Uma limitação deste estudo é o ensaio de testosterona. A espectrometria de massa tandem é considerada o melhor método para avaliar a testosterona sérica, mas este ensaio é mais caro.5 Os cuidados médicos para indivíduos transgêneros só recentemente foram mandatados para serem cobertos pelo seguro no estado de Nova York, então tivemos muitos pacientes que acharam até mesmo o ensaio menos caro difícil de pagar. Outra razão para não mudar o ensaio é que nos sentimos confiantes no desempenho do nosso ensaio. A área mais problemática para os ensaios de testosterona está em discriminar o baixo normal de níveis leves a moderadamente baixos (ou seja, 200-300 pg/mL).5 Revimos o desempenho do nosso ensaio em 2013 e revimos as nossas faixas de referência.

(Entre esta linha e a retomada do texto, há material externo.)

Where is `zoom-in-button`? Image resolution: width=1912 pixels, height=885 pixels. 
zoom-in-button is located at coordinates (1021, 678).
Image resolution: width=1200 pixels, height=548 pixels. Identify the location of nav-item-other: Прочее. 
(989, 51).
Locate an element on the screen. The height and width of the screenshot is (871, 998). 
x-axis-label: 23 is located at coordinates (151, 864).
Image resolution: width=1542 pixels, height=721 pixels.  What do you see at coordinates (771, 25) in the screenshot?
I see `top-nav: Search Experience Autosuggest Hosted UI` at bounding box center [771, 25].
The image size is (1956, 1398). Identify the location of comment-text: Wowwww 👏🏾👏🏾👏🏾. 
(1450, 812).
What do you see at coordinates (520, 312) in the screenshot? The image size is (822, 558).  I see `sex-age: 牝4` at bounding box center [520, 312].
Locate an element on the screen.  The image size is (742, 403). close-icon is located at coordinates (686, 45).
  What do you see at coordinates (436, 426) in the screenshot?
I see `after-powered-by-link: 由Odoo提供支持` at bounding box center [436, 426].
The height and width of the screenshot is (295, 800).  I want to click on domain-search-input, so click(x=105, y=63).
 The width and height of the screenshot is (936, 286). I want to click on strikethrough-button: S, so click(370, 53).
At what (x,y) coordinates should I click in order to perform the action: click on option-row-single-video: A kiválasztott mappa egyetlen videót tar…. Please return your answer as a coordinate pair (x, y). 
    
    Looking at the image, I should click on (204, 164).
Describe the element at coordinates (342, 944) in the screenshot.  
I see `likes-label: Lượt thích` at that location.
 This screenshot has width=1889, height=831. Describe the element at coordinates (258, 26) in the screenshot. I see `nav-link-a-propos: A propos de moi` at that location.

Este ensaio é claramente capaz de distinguir níveis muito baixos (póstorquiectomia) de níveis suprimidos e níveis normais de níveis suprimidos.

Uma outra limitação do estudo foi que ele não era prospectivo. Embora a abordagem terapêutica tenha sido padrão nos últimos 10 anos, há amplo espaço para a individualização da terapia. Acreditamos que o tamanho relativamente grande da amostra supera essa questão.

Em resumo, constatamos que o estradiol oral foi eficaz em alcançar os níveis séricos desejados de 17-β estradiol em 90% dos pacientes, mas há uma grande variabilidade individual na dose necessária. A supressão da testosterona é por vezes difícil de alcançar mesmo com doses de estradiol que atinjam os níveis desejados de estradiol 17-β sérico. Como os análogos de GnRH e ciproterona não estão prontamente disponíveis para nós, adicionamos medroxiprogesterona e encontramos algum sucesso na obtenção de mais supressão de testosterona. Nós inesperadamente não achamos que a espironolactona ajudou na supressão da testosterona e descobrimos ainda que parecia prejudicar a capacidade de alcançar os níveis desejados de 17-β estradiol sérico. Enquanto a finasterida não teve impacto nos níveis de 17-β estradiol, os níveis totais de testosterona foram geralmente mais altos, embora o impacto nos resultados físicos seja incerto. Nós recomendamos que as mulheres transgênero que receberam terapia com estradiol tenham os níveis hormonais monitorados para que a terapia possa ser individualizada.

Avalores

Os autores agradecem a Dra. Shazia Ahmad, Dr. Marco Fiore Urizar, Dr. Nilem Patel, Dr. Shannon Comley-Sood, e Samuel Kim pela ajuda na manutenção da base de dados.

Declaração de Divulgação do Autor

Não existem interesses financeiros concorrentes.